An exact reproduction of all entries is expected.

Stored dataset items:
────

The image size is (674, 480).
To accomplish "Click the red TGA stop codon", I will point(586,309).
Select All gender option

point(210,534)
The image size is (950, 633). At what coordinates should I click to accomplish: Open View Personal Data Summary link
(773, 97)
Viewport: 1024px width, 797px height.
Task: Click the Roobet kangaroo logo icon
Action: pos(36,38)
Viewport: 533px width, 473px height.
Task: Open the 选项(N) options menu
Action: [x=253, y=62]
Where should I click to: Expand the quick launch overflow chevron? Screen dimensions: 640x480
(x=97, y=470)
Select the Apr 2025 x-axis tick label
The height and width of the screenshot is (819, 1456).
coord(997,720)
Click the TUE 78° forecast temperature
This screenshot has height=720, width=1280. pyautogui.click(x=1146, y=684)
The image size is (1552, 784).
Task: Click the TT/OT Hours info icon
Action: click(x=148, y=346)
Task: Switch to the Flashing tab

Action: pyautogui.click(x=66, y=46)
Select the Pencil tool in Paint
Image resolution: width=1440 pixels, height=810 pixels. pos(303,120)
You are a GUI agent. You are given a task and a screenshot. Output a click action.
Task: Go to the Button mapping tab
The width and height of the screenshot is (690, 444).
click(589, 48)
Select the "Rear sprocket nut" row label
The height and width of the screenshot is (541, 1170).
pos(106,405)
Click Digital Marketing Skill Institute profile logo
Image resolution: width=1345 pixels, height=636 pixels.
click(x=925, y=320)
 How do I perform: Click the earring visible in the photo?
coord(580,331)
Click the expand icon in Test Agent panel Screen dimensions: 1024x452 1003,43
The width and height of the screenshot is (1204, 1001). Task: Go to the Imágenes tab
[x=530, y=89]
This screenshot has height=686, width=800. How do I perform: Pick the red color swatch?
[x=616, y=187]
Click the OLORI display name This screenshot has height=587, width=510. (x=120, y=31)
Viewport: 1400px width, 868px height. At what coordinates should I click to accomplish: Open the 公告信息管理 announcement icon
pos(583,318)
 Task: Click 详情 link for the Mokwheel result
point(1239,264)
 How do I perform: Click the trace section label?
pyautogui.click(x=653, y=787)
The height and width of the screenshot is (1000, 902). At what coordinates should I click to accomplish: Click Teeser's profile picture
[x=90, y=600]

────

> **REPLY**
The image size is (674, 480).
To accomplish "Click the red TGA stop codon", I will point(586,309).
Select All gender option

point(210,534)
The image size is (950, 633). At what coordinates should I click to accomplish: Open View Personal Data Summary link
(773, 97)
Viewport: 1024px width, 797px height.
Task: Click the Roobet kangaroo logo icon
Action: pos(36,38)
Viewport: 533px width, 473px height.
Task: Open the 选项(N) options menu
Action: [x=253, y=62]
Where should I click to: Expand the quick launch overflow chevron? Screen dimensions: 640x480
(x=97, y=470)
Select the Apr 2025 x-axis tick label
The height and width of the screenshot is (819, 1456).
coord(997,720)
Click the TUE 78° forecast temperature
This screenshot has height=720, width=1280. pyautogui.click(x=1146, y=684)
The image size is (1552, 784).
Task: Click the TT/OT Hours info icon
Action: click(x=148, y=346)
Task: Switch to the Flashing tab

Action: pyautogui.click(x=66, y=46)
Select the Pencil tool in Paint
Image resolution: width=1440 pixels, height=810 pixels. pos(303,120)
You are a GUI agent. You are given a task and a screenshot. Output a click action.
Task: Go to the Button mapping tab
The width and height of the screenshot is (690, 444).
click(589, 48)
Select the "Rear sprocket nut" row label
The height and width of the screenshot is (541, 1170).
pos(106,405)
Click Digital Marketing Skill Institute profile logo
Image resolution: width=1345 pixels, height=636 pixels.
click(x=925, y=320)
 How do I perform: Click the earring visible in the photo?
coord(580,331)
Click the expand icon in Test Agent panel Screen dimensions: 1024x452 1003,43
The width and height of the screenshot is (1204, 1001). Task: Go to the Imágenes tab
[x=530, y=89]
This screenshot has height=686, width=800. How do I perform: Pick the red color swatch?
[x=616, y=187]
Click the OLORI display name This screenshot has height=587, width=510. (x=120, y=31)
Viewport: 1400px width, 868px height. At what coordinates should I click to accomplish: Open the 公告信息管理 announcement icon
pos(583,318)
 Task: Click 详情 link for the Mokwheel result
point(1239,264)
 How do I perform: Click the trace section label?
pyautogui.click(x=653, y=787)
The height and width of the screenshot is (1000, 902). At what coordinates should I click to accomplish: Click Teeser's profile picture
[x=90, y=600]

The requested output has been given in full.